Esse hanno infatti toccato settori solo «marginali», peraltro sfuggendo - anche se Scalfari lo ha ignorato - alla pratica della cosiddetta concertazione tanto decantata dal presidente del Consiglio. Evidentemente chi non è protetto dai grandi e politicizzatissimi sindacati, a cominciare dalla Cgil, non ha diritto ad alcuna forma di contrattazione o consultazione. Quello fornito da Prodi e dalla sua squadra, che verrebbe la voglia di chiamare squadraccia se non si fosse trattenuti dalla paura di buttare benzina sul fuoco di certe scomposte forme di protesta, è un modello veramente strano di democrazia, in cui si alternano pulsioni autoritarie e cedimenti verticali secondo la debolezza o la forza degli interlocutori.

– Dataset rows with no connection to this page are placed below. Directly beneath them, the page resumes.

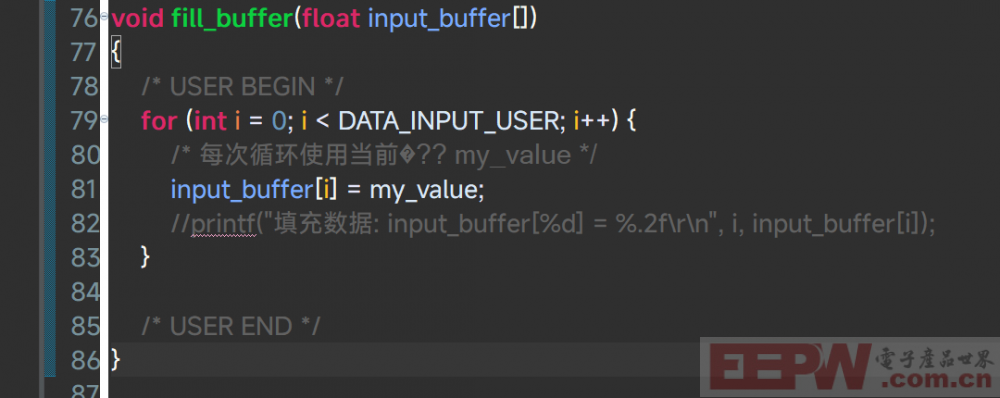Click the i++ increment expression
Screen dimensions: 1000x398
click(x=592, y=121)
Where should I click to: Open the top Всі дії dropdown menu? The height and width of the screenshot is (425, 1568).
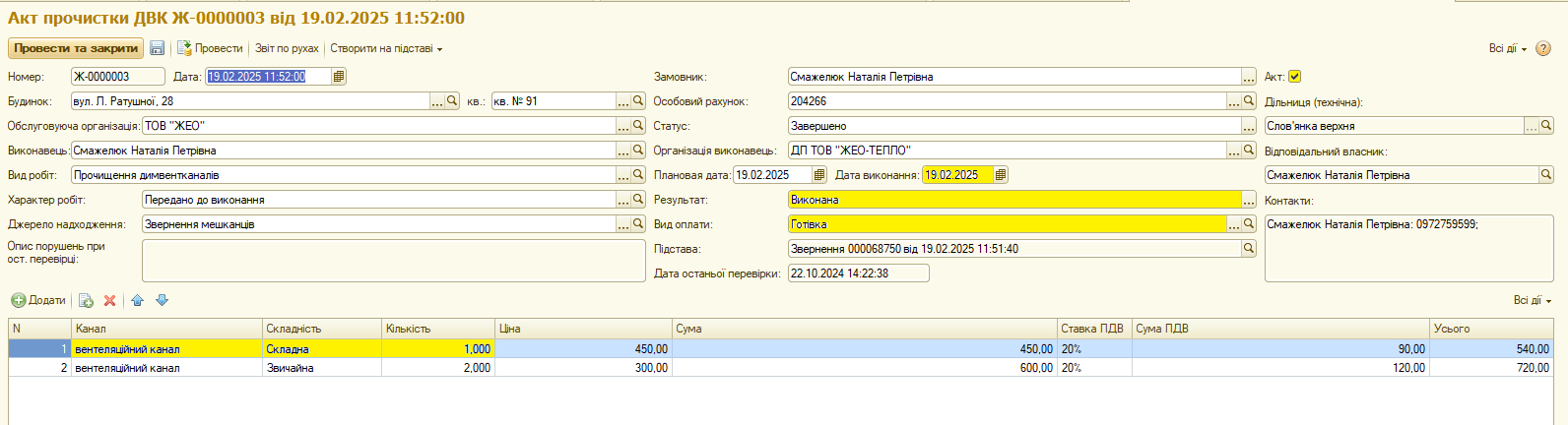1507,49
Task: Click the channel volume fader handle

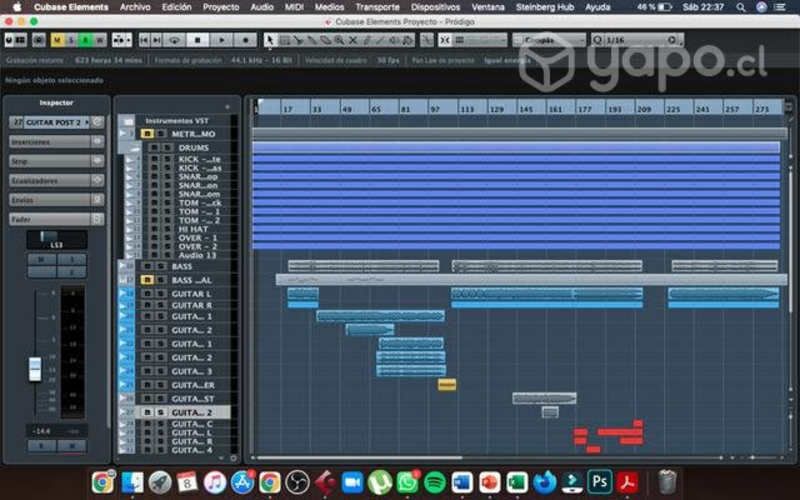Action: tap(35, 368)
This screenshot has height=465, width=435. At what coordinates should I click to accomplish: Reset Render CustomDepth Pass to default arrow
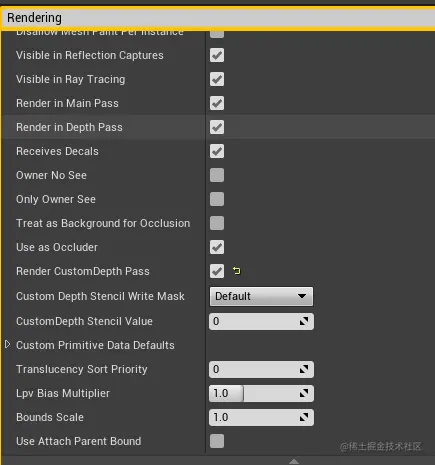click(236, 271)
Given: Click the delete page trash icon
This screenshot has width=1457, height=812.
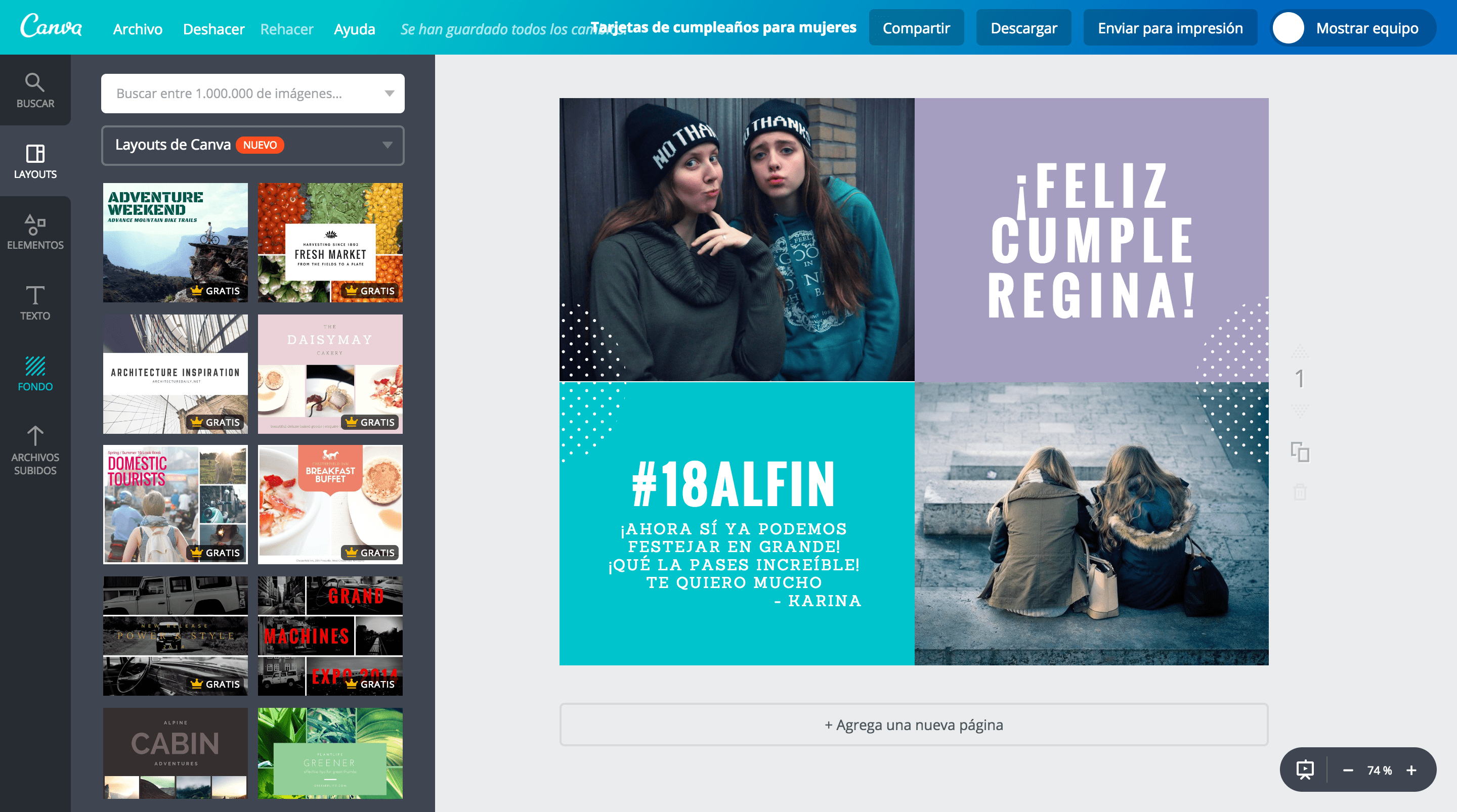Looking at the screenshot, I should [x=1300, y=491].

Non ha certamente torto Gianfranco Fini quando rimprovera a Prodi di avere trovato il coraggio d'intervenire «solo sull’anello più debole della catena» dei privilegi, risparmiando «i grandi monopoli» che da sempre, pubblici o privati che siano rimasti o diventati, fanno di noi consumatori e utenti carne da macello.

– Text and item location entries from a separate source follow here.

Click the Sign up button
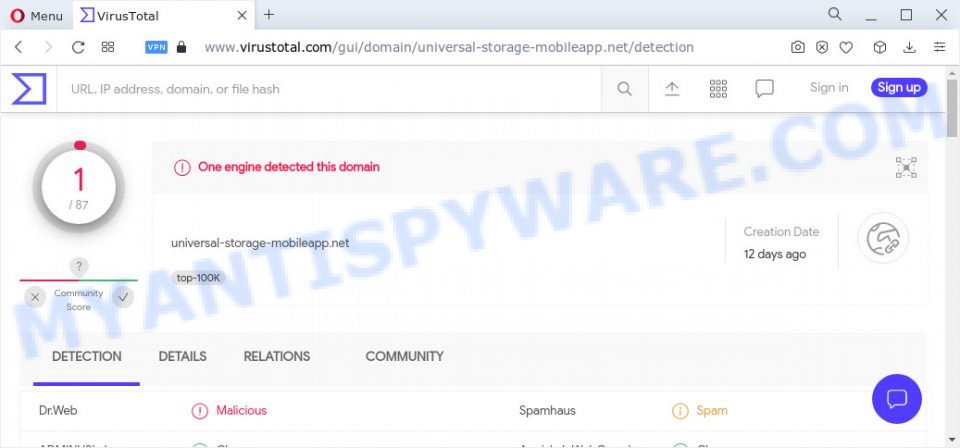This screenshot has width=960, height=448. pos(899,88)
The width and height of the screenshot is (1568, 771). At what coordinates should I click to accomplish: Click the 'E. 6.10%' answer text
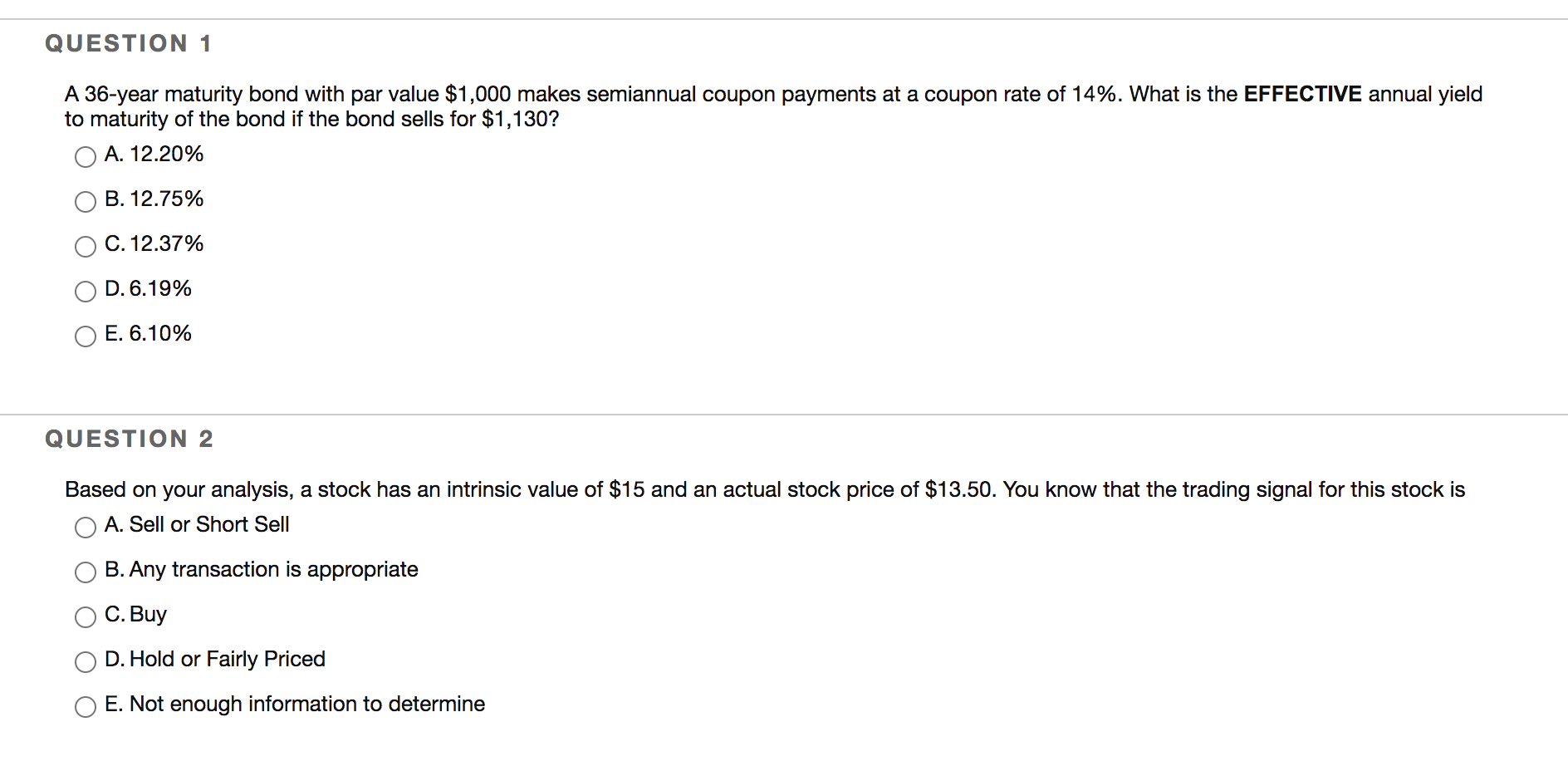[148, 333]
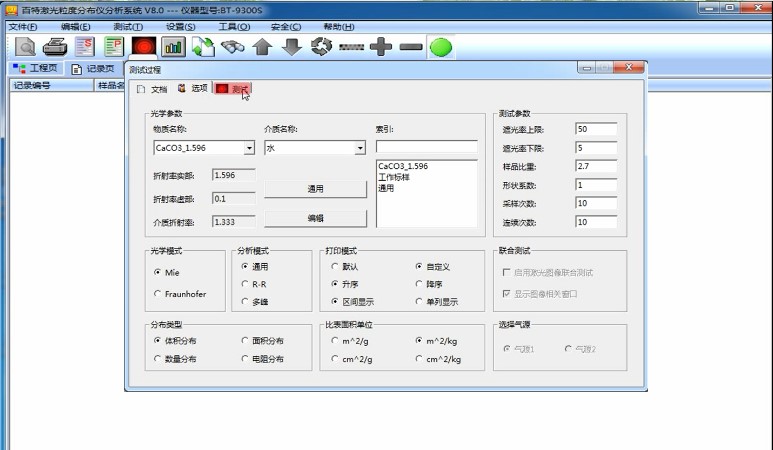Click the gray down arrow icon

point(291,46)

Mi piacerebbe però che Fini ricordasse questa verità anche al suo collega di partito Gianni Alemanno, fra i primi a compiacersi delle misure adottate dal presidente del Consiglio e a dolersi delle mancate occasioni del governo precedente. Al quale proprio lui, con l’aiuto di altri ministri e partiti o correnti del centrodestra, pur di non compromettere gli stanziamenti destinati alla corporazione delle guardie forestali calabresi e simili, impedì di apportare tagli alle imposte sui redditi nella misura proposta da Berlusconi.
A proposito di quei tagli, Prodi contestò dall’opposizione la possibilità, pur sperimentata già all’estero, che riducendo le imposte si liberassero risorse per lo sviluppo e si producessero in prospettiva maggiori entrate.

I dati sull’autotassazione di giugno hanno dato ragione alla politica fiscale di Berlusconi, non certo a Prodi, che però ha potuto trarne vantaggio politico riducendo l’entità della manovra di aggiustamento dei conti di quest’anno, senza avere naturalmente il coraggio, o solo l’onestà, di ammetterlo.